The kind of machine and size of cluster depends on the application, which is
why I gave the metric below. The metric below can be used with ANY application
and ANY cluster as a general rule of thumb.
> I've run HBase on small, slow clusters and big, fast ones. Of course, you
> need to configure properly and have the right expectations. I'm not even
> sure what you mean by "load goes above number of cores".
Load is a numeric value reported by the OS (usually as an average over time).
It is actually a measure of the queue of threads and processes waiting to run
in the processor. On a 2 core machine, a load of 2 would mean that 0 processes
are waiting to run, but that the processors are fully utilized (remember on
average over time, not instantaneously). A load of 4 would mean that on
average 2 processes are waiting to run in the CPU. This is a quantifiable
measure that can help drive expectations.

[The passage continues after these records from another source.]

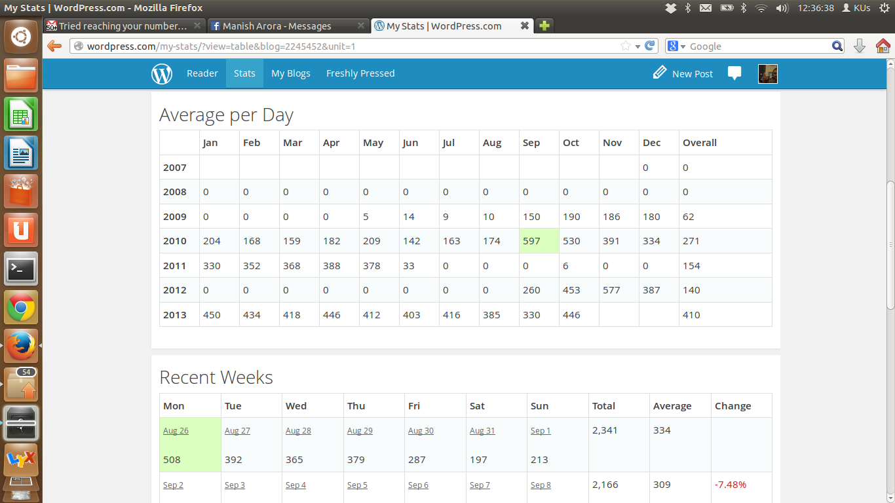Go to Firefox home page icon

883,46
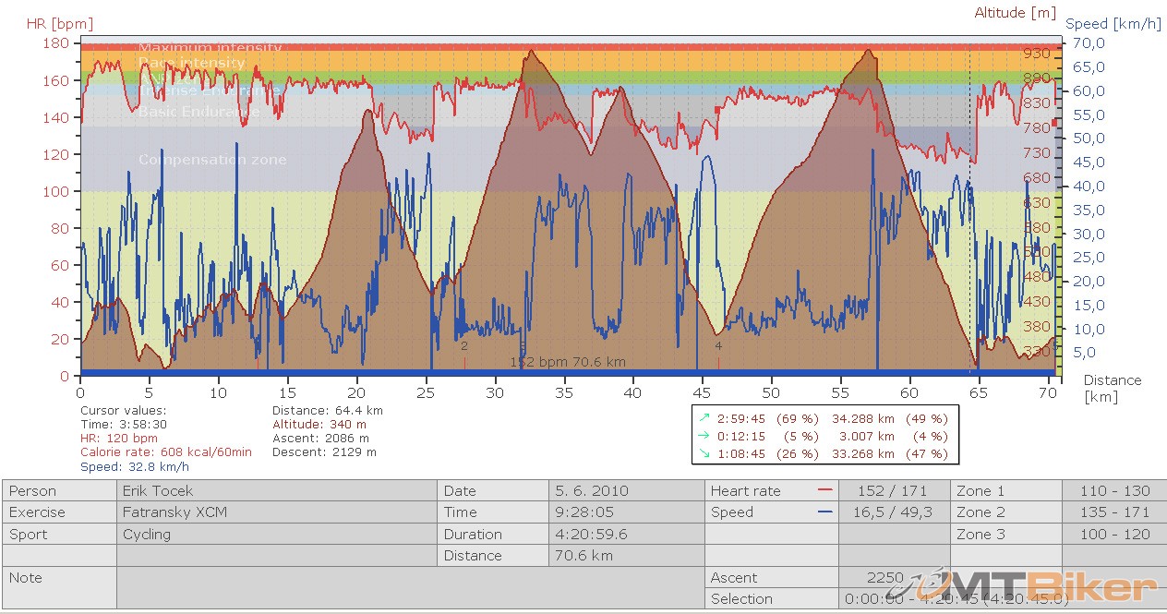Click the Sport value Cycling

point(276,535)
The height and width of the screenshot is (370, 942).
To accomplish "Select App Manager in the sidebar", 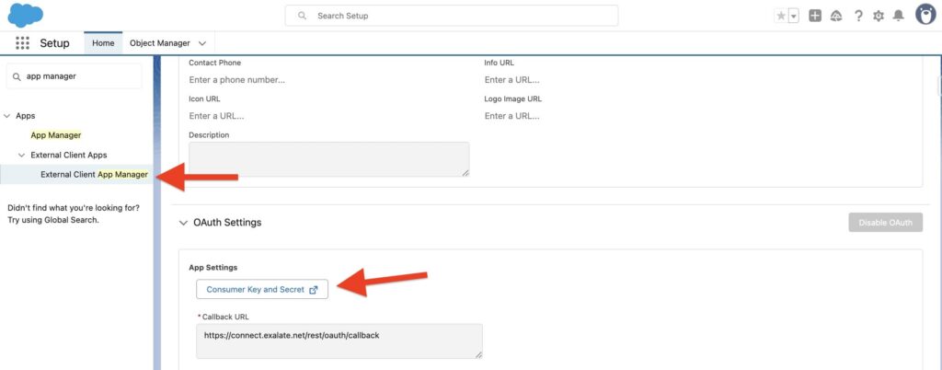I will (x=56, y=135).
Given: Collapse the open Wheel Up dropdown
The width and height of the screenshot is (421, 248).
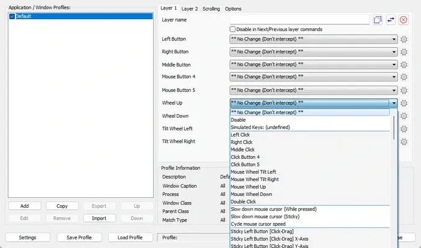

What is meant: "load not going above number of cores", is a specific way to
describe conditions where I've seen HBase being very stable that is independent
of cluster size, machine size, and application. I've seen it continue to work
well at much higher loads, for example 2 or 3 times the number of cores. But,
if the load goes higher or stays this high for a long period of time, there is
an increased risk of a Region Server Suicide. The high load may not be the
cause, but could exacerbate some other event that is the root cause.
I'm a fan of HBase, but I've also had some huge frustration with it. Anybody
contemplating an HBase cluster should be aware of this limitation. A common
decision to make is whether to go with a SQL database (possibly even
distributed, i.e., greenplum) or with a tool like HBase. If you run mysql on
an overloaded machine, mysql may become unresponsive, but will probably not
kill itself (i.e., it recovers from any problems without external
intervention). The current incarnation of HBase requires external
intervention. My preference would be for HBase to NOT require external
intervention.
> Looking back at your previous threads, I see you're running on EC2. I guess
> that explains much of your experiences, though I know some people running in
> production and happy on EC2 w/ HBase. In the future, preface your post with
> that as I think it has a lot to do with the problems you've been seeing.
It isn't just about EC2, it is about any underlying computing environment that
may not match an "ideal" environment. Whatever flakiness it is in the EC2
environment that you refer to above, I'm looking forward to a time when HBase
is resilient enough to take the EC2 flakiness in stride, and continue to stay
up and running WITHOUT external intervention.
If this is not the direction that HBase is going in, then it is something we
should all be aware of when making technology decisions.
-Matthew